**EXERCISE BRIEF**
Copy these lines word for word, leaving every one unchanged.

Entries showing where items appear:
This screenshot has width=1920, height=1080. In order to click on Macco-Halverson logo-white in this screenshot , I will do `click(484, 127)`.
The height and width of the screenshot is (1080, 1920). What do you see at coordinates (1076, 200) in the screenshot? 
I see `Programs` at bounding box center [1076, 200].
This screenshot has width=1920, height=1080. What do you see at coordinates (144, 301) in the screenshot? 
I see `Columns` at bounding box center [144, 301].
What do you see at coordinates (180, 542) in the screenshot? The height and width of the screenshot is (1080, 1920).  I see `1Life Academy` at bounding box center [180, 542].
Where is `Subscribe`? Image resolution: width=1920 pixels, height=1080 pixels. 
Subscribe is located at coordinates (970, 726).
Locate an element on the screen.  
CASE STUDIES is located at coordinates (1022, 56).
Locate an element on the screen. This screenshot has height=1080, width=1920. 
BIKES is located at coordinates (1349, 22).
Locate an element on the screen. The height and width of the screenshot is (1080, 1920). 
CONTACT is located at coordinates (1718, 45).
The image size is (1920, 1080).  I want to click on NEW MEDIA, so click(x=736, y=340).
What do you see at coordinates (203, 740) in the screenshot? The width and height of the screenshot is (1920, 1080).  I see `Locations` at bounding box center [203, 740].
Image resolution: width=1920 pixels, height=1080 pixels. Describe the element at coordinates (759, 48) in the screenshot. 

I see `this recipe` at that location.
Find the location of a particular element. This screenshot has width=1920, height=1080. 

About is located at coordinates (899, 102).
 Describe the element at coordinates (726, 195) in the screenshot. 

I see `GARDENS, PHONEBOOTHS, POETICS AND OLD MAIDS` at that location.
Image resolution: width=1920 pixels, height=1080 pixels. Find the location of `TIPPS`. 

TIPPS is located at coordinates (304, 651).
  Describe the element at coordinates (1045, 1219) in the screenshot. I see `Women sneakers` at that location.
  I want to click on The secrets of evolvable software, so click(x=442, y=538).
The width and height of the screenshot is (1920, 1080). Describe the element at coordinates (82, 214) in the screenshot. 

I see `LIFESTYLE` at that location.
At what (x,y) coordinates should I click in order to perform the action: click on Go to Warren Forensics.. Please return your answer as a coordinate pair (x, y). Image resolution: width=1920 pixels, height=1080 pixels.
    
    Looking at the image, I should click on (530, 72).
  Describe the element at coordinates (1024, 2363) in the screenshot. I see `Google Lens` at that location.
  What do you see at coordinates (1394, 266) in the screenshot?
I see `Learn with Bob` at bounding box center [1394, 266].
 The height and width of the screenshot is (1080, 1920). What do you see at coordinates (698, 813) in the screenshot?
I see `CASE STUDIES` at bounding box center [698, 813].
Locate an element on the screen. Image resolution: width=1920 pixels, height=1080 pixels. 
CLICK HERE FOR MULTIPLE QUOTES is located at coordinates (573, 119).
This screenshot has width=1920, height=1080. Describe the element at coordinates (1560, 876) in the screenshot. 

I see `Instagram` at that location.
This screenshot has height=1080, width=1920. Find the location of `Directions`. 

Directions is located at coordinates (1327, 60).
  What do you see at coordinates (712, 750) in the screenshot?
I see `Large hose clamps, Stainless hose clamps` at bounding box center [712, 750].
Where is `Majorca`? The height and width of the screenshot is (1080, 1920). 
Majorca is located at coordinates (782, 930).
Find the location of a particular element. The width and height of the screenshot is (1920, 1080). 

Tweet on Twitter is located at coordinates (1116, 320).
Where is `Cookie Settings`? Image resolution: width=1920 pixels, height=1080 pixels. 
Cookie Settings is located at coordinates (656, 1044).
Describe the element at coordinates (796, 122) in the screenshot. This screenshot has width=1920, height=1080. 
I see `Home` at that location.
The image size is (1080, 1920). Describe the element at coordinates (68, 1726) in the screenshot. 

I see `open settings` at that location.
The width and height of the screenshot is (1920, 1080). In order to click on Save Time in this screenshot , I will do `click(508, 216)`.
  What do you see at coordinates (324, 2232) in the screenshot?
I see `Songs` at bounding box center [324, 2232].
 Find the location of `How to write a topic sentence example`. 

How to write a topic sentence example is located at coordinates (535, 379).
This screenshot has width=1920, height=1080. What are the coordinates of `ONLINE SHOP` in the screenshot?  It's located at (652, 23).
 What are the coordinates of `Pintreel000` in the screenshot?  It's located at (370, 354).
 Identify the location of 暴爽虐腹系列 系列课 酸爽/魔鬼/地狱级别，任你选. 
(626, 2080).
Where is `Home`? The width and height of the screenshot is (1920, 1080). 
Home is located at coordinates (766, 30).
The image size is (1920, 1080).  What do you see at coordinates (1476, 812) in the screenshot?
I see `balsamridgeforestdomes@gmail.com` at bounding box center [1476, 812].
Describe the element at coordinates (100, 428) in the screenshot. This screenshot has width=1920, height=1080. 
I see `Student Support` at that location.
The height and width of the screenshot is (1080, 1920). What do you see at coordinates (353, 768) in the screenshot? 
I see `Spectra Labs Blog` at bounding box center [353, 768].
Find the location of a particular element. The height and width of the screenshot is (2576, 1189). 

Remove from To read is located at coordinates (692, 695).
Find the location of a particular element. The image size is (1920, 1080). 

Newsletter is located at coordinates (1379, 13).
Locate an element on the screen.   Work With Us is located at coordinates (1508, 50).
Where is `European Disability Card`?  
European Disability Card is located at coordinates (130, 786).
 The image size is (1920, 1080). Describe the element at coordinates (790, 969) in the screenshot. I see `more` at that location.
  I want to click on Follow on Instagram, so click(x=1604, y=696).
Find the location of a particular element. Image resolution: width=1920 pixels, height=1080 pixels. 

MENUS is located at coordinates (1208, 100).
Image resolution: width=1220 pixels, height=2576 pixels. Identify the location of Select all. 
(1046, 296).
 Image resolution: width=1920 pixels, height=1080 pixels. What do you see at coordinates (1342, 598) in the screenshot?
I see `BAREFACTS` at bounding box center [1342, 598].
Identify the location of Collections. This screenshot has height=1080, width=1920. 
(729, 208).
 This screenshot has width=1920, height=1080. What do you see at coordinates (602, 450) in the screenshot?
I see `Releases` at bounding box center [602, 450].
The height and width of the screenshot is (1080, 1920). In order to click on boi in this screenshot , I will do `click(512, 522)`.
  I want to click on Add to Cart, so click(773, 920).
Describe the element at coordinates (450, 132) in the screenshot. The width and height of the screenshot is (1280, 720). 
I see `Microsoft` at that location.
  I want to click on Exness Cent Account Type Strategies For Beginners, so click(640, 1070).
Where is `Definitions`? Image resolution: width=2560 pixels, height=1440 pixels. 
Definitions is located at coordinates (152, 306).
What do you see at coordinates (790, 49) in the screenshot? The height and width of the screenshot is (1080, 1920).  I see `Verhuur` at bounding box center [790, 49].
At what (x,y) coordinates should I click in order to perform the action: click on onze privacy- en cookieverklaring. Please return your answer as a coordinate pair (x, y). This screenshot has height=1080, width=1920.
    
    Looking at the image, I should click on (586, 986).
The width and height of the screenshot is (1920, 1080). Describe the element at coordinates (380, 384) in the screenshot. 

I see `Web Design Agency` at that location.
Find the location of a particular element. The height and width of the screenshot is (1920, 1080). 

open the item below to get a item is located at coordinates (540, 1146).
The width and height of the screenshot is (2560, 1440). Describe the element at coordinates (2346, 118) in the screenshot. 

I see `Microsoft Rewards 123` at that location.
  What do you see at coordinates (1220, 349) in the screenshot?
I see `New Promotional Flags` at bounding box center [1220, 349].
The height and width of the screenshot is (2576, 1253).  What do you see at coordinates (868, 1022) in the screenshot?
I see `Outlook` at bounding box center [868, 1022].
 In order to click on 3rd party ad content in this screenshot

**ANSWER IN FULL**
This screenshot has width=1920, height=1080. In order to click on Macco-Halverson logo-white in this screenshot , I will do `click(484, 127)`.
The height and width of the screenshot is (1080, 1920). What do you see at coordinates (1076, 200) in the screenshot? 
I see `Programs` at bounding box center [1076, 200].
This screenshot has width=1920, height=1080. What do you see at coordinates (144, 301) in the screenshot? 
I see `Columns` at bounding box center [144, 301].
What do you see at coordinates (180, 542) in the screenshot? The height and width of the screenshot is (1080, 1920).  I see `1Life Academy` at bounding box center [180, 542].
Where is `Subscribe`? Image resolution: width=1920 pixels, height=1080 pixels. 
Subscribe is located at coordinates (970, 726).
Locate an element on the screen.  
CASE STUDIES is located at coordinates (1022, 56).
Locate an element on the screen. This screenshot has height=1080, width=1920. 
BIKES is located at coordinates (1349, 22).
Locate an element on the screen. The height and width of the screenshot is (1080, 1920). 
CONTACT is located at coordinates (1718, 45).
The image size is (1920, 1080).  I want to click on NEW MEDIA, so click(x=736, y=340).
What do you see at coordinates (203, 740) in the screenshot? The width and height of the screenshot is (1920, 1080).  I see `Locations` at bounding box center [203, 740].
Image resolution: width=1920 pixels, height=1080 pixels. Describe the element at coordinates (759, 48) in the screenshot. 

I see `this recipe` at that location.
Find the location of a particular element. This screenshot has width=1920, height=1080. 

About is located at coordinates (899, 102).
 Describe the element at coordinates (726, 195) in the screenshot. 

I see `GARDENS, PHONEBOOTHS, POETICS AND OLD MAIDS` at that location.
Image resolution: width=1920 pixels, height=1080 pixels. Find the location of `TIPPS`. 

TIPPS is located at coordinates (304, 651).
  Describe the element at coordinates (1045, 1219) in the screenshot. I see `Women sneakers` at that location.
  I want to click on The secrets of evolvable software, so click(x=442, y=538).
The width and height of the screenshot is (1920, 1080). Describe the element at coordinates (82, 214) in the screenshot. 

I see `LIFESTYLE` at that location.
At what (x,y) coordinates should I click in order to perform the action: click on Go to Warren Forensics.. Please return your answer as a coordinate pair (x, y). Image resolution: width=1920 pixels, height=1080 pixels.
    
    Looking at the image, I should click on (530, 72).
  Describe the element at coordinates (1024, 2363) in the screenshot. I see `Google Lens` at that location.
  What do you see at coordinates (1394, 266) in the screenshot?
I see `Learn with Bob` at bounding box center [1394, 266].
 The height and width of the screenshot is (1080, 1920). What do you see at coordinates (698, 813) in the screenshot?
I see `CASE STUDIES` at bounding box center [698, 813].
Locate an element on the screen. Image resolution: width=1920 pixels, height=1080 pixels. 
CLICK HERE FOR MULTIPLE QUOTES is located at coordinates (573, 119).
This screenshot has width=1920, height=1080. Describe the element at coordinates (1560, 876) in the screenshot. 

I see `Instagram` at that location.
This screenshot has height=1080, width=1920. Find the location of `Directions`. 

Directions is located at coordinates (1327, 60).
  What do you see at coordinates (712, 750) in the screenshot?
I see `Large hose clamps, Stainless hose clamps` at bounding box center [712, 750].
Where is `Majorca`? The height and width of the screenshot is (1080, 1920). 
Majorca is located at coordinates (782, 930).
Find the location of a particular element. The width and height of the screenshot is (1920, 1080). 

Tweet on Twitter is located at coordinates (1116, 320).
Where is `Cookie Settings`? Image resolution: width=1920 pixels, height=1080 pixels. 
Cookie Settings is located at coordinates (656, 1044).
Describe the element at coordinates (796, 122) in the screenshot. This screenshot has width=1920, height=1080. 
I see `Home` at that location.
The image size is (1080, 1920). Describe the element at coordinates (68, 1726) in the screenshot. 

I see `open settings` at that location.
The width and height of the screenshot is (1920, 1080). In order to click on Save Time in this screenshot , I will do `click(508, 216)`.
  What do you see at coordinates (324, 2232) in the screenshot?
I see `Songs` at bounding box center [324, 2232].
 Find the location of `How to write a topic sentence example`. 

How to write a topic sentence example is located at coordinates (535, 379).
This screenshot has width=1920, height=1080. What are the coordinates of `ONLINE SHOP` in the screenshot?  It's located at (652, 23).
 What are the coordinates of `Pintreel000` in the screenshot?  It's located at (370, 354).
 Identify the location of 暴爽虐腹系列 系列课 酸爽/魔鬼/地狱级别，任你选. 
(626, 2080).
Where is `Home`? The width and height of the screenshot is (1920, 1080). 
Home is located at coordinates (766, 30).
The image size is (1920, 1080).  What do you see at coordinates (1476, 812) in the screenshot?
I see `balsamridgeforestdomes@gmail.com` at bounding box center [1476, 812].
Describe the element at coordinates (100, 428) in the screenshot. This screenshot has width=1920, height=1080. 
I see `Student Support` at that location.
The height and width of the screenshot is (1080, 1920). What do you see at coordinates (353, 768) in the screenshot? 
I see `Spectra Labs Blog` at bounding box center [353, 768].
Find the location of a particular element. The height and width of the screenshot is (2576, 1189). 

Remove from To read is located at coordinates (692, 695).
Find the location of a particular element. The image size is (1920, 1080). 

Newsletter is located at coordinates (1379, 13).
Locate an element on the screen.   Work With Us is located at coordinates (1508, 50).
Where is `European Disability Card`?  
European Disability Card is located at coordinates (130, 786).
 The image size is (1920, 1080). Describe the element at coordinates (790, 969) in the screenshot. I see `more` at that location.
  I want to click on Follow on Instagram, so click(x=1604, y=696).
Find the location of a particular element. Image resolution: width=1920 pixels, height=1080 pixels. 

MENUS is located at coordinates (1208, 100).
Image resolution: width=1220 pixels, height=2576 pixels. Identify the location of Select all. 
(1046, 296).
 Image resolution: width=1920 pixels, height=1080 pixels. What do you see at coordinates (1342, 598) in the screenshot?
I see `BAREFACTS` at bounding box center [1342, 598].
Identify the location of Collections. This screenshot has height=1080, width=1920. 
(729, 208).
 This screenshot has width=1920, height=1080. What do you see at coordinates (602, 450) in the screenshot?
I see `Releases` at bounding box center [602, 450].
The height and width of the screenshot is (1080, 1920). In order to click on boi in this screenshot , I will do `click(512, 522)`.
  I want to click on Add to Cart, so click(773, 920).
Describe the element at coordinates (450, 132) in the screenshot. The width and height of the screenshot is (1280, 720). 
I see `Microsoft` at that location.
  I want to click on Exness Cent Account Type Strategies For Beginners, so click(640, 1070).
Where is `Definitions`? Image resolution: width=2560 pixels, height=1440 pixels. 
Definitions is located at coordinates (152, 306).
What do you see at coordinates (790, 49) in the screenshot? The height and width of the screenshot is (1080, 1920).  I see `Verhuur` at bounding box center [790, 49].
At what (x,y) coordinates should I click in order to perform the action: click on onze privacy- en cookieverklaring. Please return your answer as a coordinate pair (x, y). This screenshot has height=1080, width=1920.
    
    Looking at the image, I should click on (586, 986).
The width and height of the screenshot is (1920, 1080). Describe the element at coordinates (380, 384) in the screenshot. 

I see `Web Design Agency` at that location.
Find the location of a particular element. The height and width of the screenshot is (1920, 1080). 

open the item below to get a item is located at coordinates (540, 1146).
The width and height of the screenshot is (2560, 1440). Describe the element at coordinates (2346, 118) in the screenshot. 

I see `Microsoft Rewards 123` at that location.
  What do you see at coordinates (1220, 349) in the screenshot?
I see `New Promotional Flags` at bounding box center [1220, 349].
The height and width of the screenshot is (2576, 1253).  What do you see at coordinates (868, 1022) in the screenshot?
I see `Outlook` at bounding box center [868, 1022].
 In order to click on 3rd party ad content in this screenshot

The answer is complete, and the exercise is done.